What is version control and Git?

24/02/2021 Off By joanna.angel9251

Version control uses and definition

Version control is the name of any system adopted aiming to keep a record of changes for a set of files (and sometimes a single file) over time. Version control is usually a stand-alone software, however it may be incorporated into various other programs such as spreadsheets and word-processors. These records can then be used later for reverting back to a previous working version if something should go wrong e.g. files have been corrupted or a bug that has been introduced to the code. I say ‘code’ as version control is mostly used by software developers or designers, although version control can be used on nearly any type of computer file.

Some other uses of version control include:

  • Comparing changes to the files over time
  • Seeing what was last modified to help track down the cause of a bug
  • Seeing who made what changes
  • Seeing the dates when specific changes were made
  • Settling disputes over code ownership and ideas

You may wonder why you cannot just do this manually by regularly copying the files into dated folders, maybe weekly or after each significant change. However, this is error-prone as it is incredibly easy to accidentally copy files into the wrong folder, overwrite important files, copy the wrong files or simply forgetting to do it in the first place.

Types of version control

There are three main types of version control systems (VCSs): local, centralised and distributed. Each have their own advantages and disadvantages.

Local

Local version control systems are where the developer of the files keeps a record of the file changes on his local system (normally the same computer used for the development). The records are kept in a database using patch sets. Patch sets are the differences between files. An example of this is RCS (Revision Control System), which today is still distributed with many computers. Using the database, RCS can recreate any given file for any given date by adding up the recorded patches. A disadvantage of using a local system however, is that only one person has access to it and if the hardware storing it were to fail, or if backups aren’t kept, there is a risk of losing everything, including all the file history.

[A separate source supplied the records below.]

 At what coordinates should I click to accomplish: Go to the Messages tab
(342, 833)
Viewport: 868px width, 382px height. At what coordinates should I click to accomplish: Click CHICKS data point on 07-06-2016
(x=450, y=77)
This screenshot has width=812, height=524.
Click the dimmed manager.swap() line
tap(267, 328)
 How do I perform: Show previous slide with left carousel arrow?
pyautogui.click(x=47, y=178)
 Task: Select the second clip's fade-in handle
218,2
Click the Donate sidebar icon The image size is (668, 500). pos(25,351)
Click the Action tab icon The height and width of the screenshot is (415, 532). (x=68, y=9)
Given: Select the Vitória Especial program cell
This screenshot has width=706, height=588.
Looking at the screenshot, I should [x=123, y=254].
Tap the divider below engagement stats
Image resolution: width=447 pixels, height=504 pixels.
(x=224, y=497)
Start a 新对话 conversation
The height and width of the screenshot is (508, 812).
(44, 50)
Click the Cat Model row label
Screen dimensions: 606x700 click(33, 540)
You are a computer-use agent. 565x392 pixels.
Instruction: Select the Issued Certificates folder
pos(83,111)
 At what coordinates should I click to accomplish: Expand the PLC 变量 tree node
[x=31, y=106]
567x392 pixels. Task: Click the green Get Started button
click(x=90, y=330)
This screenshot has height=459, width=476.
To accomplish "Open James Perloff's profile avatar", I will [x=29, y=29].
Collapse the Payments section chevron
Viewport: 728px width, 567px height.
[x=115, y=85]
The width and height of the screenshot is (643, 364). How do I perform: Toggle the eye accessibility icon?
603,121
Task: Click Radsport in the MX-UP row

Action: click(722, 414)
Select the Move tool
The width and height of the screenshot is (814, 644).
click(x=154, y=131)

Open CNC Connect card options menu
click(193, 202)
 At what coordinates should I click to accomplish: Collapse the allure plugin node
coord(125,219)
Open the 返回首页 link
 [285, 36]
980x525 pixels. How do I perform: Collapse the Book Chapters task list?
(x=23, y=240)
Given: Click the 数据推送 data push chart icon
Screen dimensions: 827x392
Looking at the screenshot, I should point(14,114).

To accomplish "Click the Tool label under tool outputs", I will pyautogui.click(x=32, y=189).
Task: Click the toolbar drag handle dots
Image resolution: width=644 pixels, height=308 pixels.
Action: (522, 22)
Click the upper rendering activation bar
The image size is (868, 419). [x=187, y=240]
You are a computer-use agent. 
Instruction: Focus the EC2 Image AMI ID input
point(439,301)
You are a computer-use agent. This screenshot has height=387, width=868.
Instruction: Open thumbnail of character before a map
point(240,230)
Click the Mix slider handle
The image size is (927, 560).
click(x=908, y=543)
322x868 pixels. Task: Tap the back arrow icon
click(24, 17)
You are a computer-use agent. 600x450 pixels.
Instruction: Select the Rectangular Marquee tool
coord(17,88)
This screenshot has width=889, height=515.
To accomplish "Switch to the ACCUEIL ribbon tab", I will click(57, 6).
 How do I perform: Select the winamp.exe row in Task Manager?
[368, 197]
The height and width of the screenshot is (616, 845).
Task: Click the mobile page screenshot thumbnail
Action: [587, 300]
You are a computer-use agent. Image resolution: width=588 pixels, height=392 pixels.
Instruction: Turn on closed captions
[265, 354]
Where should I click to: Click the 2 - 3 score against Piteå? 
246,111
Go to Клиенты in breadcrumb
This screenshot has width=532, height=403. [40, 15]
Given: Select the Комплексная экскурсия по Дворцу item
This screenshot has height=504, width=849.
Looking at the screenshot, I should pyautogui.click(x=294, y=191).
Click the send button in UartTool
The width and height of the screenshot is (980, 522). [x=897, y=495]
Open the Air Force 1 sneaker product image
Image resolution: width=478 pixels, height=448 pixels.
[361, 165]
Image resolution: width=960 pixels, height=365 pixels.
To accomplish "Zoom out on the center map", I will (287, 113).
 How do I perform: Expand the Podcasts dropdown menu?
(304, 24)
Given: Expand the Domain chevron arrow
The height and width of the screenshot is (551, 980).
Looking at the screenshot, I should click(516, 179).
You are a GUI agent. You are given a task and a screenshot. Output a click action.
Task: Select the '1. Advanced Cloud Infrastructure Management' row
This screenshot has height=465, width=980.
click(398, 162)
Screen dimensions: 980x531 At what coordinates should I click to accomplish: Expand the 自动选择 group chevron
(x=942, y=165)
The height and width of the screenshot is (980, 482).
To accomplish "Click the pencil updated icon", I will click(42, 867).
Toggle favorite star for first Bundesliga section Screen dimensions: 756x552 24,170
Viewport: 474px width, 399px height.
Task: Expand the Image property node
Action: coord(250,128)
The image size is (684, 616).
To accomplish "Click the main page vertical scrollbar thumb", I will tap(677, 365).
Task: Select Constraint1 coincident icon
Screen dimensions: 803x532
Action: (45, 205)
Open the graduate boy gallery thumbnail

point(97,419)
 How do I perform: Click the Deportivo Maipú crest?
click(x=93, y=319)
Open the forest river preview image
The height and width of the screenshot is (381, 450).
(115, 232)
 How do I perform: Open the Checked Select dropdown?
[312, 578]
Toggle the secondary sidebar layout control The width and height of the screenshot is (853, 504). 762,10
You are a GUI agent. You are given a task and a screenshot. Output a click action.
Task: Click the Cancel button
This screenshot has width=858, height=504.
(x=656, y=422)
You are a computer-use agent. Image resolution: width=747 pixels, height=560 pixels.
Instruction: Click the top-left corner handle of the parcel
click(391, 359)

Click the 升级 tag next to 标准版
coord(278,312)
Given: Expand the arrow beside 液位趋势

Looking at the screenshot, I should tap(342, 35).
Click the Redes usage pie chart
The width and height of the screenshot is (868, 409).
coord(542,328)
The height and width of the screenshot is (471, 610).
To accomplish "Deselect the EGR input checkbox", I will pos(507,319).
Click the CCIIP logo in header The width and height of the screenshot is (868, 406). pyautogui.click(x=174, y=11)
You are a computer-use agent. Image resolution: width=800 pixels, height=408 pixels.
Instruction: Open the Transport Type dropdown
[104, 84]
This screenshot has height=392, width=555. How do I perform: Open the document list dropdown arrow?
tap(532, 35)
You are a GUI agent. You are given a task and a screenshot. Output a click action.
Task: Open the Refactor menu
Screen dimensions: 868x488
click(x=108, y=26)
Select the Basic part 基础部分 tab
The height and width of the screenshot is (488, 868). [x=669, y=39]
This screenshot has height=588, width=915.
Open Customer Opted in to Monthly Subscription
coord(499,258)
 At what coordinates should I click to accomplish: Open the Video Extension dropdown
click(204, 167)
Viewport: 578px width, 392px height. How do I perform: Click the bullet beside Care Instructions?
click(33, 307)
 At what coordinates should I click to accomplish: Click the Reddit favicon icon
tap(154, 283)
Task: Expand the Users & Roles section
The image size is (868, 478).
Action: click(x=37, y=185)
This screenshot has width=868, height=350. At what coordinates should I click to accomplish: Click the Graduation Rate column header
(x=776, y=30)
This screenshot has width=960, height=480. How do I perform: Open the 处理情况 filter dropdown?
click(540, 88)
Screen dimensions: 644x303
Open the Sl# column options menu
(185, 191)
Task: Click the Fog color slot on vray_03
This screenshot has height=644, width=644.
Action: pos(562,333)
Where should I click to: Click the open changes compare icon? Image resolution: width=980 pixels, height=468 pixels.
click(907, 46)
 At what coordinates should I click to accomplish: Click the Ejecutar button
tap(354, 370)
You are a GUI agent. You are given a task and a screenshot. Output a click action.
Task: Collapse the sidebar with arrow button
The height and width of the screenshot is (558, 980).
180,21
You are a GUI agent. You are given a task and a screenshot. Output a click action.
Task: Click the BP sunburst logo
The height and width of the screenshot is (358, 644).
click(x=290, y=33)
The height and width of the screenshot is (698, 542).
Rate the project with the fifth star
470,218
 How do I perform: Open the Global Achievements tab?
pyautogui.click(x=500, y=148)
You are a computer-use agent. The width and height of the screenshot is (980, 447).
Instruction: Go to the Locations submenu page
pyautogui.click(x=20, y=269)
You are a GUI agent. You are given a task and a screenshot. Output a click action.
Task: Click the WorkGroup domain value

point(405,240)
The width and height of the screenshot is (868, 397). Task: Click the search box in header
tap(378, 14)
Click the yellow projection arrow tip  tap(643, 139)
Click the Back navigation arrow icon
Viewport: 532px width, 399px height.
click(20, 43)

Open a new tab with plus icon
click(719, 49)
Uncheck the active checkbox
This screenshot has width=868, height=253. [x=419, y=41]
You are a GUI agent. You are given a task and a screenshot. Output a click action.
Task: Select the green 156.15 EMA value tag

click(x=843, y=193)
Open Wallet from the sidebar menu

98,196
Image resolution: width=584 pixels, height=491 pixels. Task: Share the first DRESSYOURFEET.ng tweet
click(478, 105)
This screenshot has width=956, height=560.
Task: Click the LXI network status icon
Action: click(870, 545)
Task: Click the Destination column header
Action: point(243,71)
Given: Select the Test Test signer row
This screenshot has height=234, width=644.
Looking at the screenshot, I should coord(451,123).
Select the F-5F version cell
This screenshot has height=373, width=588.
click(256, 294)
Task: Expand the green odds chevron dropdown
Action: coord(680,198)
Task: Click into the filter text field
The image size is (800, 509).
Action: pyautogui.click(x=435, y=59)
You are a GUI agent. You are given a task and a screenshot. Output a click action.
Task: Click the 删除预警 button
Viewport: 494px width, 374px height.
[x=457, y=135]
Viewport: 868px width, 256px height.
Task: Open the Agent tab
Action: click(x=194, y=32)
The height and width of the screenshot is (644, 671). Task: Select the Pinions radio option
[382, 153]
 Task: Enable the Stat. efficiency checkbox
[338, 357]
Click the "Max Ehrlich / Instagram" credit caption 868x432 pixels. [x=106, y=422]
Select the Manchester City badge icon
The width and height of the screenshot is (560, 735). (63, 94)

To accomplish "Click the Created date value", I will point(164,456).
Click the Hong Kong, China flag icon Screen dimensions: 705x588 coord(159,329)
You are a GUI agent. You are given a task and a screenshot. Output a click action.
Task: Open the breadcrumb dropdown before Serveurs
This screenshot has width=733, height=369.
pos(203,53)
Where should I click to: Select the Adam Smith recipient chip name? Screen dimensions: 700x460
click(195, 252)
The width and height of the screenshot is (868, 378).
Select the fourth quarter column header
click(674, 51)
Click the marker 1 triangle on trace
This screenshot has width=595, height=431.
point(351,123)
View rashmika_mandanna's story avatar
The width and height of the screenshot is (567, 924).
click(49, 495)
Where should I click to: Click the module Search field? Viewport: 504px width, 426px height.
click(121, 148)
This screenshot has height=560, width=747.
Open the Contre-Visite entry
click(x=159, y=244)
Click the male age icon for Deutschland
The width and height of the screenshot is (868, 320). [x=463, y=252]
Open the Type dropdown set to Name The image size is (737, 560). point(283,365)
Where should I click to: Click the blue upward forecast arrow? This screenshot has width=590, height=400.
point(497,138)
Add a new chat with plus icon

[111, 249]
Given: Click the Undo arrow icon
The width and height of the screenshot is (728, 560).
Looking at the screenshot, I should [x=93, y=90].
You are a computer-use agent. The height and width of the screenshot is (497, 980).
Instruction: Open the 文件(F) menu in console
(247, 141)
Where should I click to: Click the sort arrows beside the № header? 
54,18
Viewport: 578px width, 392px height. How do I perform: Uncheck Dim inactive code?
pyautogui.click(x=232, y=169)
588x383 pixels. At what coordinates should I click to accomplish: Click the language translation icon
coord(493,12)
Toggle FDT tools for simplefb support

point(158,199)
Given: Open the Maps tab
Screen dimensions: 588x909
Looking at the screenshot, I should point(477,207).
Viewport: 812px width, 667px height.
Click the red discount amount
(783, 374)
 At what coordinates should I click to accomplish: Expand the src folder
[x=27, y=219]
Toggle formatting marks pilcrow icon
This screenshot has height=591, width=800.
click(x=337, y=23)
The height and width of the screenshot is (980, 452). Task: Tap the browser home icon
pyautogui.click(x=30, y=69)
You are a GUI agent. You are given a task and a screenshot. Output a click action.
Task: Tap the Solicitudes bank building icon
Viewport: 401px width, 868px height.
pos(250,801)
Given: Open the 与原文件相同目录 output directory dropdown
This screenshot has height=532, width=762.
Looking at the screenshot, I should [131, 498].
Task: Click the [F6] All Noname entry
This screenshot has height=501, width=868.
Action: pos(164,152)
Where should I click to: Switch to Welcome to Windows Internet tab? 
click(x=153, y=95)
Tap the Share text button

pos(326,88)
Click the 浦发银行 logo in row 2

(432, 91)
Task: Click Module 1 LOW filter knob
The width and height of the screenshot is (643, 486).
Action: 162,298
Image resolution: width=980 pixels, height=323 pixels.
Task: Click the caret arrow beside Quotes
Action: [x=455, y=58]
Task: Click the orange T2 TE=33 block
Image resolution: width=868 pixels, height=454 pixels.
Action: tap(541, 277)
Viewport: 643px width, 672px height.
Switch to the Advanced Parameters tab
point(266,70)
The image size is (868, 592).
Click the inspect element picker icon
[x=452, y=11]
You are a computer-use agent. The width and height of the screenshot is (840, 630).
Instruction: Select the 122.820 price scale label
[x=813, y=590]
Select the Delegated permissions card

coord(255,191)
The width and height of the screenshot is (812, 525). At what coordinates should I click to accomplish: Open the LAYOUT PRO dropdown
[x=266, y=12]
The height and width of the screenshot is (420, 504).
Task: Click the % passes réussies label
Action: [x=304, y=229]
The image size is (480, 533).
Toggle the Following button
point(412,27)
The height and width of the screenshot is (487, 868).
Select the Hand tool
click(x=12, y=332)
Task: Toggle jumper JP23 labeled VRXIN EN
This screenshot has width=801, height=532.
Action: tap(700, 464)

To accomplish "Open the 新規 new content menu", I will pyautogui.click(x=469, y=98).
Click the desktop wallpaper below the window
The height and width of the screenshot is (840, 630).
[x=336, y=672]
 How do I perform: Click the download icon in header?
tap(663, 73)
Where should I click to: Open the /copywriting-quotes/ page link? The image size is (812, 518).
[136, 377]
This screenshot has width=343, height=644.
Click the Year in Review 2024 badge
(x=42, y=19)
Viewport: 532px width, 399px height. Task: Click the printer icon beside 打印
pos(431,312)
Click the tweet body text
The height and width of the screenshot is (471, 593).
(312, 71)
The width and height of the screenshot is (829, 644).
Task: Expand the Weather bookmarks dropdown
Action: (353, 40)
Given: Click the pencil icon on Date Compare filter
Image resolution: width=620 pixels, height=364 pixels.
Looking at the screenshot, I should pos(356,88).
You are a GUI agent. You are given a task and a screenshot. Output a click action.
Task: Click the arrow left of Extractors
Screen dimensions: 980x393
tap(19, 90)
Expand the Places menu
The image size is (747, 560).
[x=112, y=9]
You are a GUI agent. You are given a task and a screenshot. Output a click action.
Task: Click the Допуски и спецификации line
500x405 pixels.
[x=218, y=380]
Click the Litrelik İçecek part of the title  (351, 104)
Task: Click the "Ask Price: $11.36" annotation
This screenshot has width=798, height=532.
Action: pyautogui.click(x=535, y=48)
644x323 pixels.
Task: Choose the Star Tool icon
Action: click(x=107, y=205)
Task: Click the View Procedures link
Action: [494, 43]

Diagram of localised version control
Localised version control

Centralised

Centralised VCSs, also known as CVCSs, are version control systems that store the files and file history on a separate server. The advantages of this are that multiple developers have access to the files and, if necessary, admins can set up rules defining who is allowed to access and modify certain files. Also, as the system will record who made what changes, everyone is aware of what other team members are working on. Disadvantages however, include the fact that everyone is relying on the same server to access the files, if the server were to go down, nobody would be able to do any work except on the few files they may have checked out (downloaded) to their local computer. Centralised version control still has the risk of losing everything if the files on the server are not backed up. Examples of CVCSs include Subversion, Perforce and CVS.

Diagram of centralised version control
Centralised version control

Centralised systems, because they allow multiple developers to have access to the same files at the same time, introduce the problem of file conflicts. This is where the VCS is unable to merge the changes. A person must therefore go back to the files to manually compare them and choose which of the modified lines they wish to keep. This process is called resolving. If the code is complex and therefore are a lot of conflicts in the file(s), this can be a very difficult and time-consuming task. The resulting file may need to be tested again to ensure the correct changes have been kept.

A way around this issue is what is known as ‘file locking’. This is where only one person can make changes to a particular file at a time. Other may access and read the file but not modify it. However, this can also cause problems. On large projects, locked files may get forgotten about. It is possible to get around this by doing a forced overwrite of the file, however, file conflicts could occur.

Distributed

You guessed it, distributed systems are also called DVCSs. The main difference between centralised and distributed systems is that when clients (developers) checkout files from the database, they not only checkout the latest version, but also the entire history of the files too. This is much more secure as should the files be lost from the centralised server, there are still copies of them and their history on the local machines of anyone using them. This can then be recopied to the server. However, it may not be the latest version, for example, if one developer had made a recent commit to the server and then another developer’s local version, without these new changes, was then used to restore the server, the first developer’s changes would not be there. However, these would still be retrievable from their local system at a later time. Because of this, DVCSs have been standard practice among developers for many years.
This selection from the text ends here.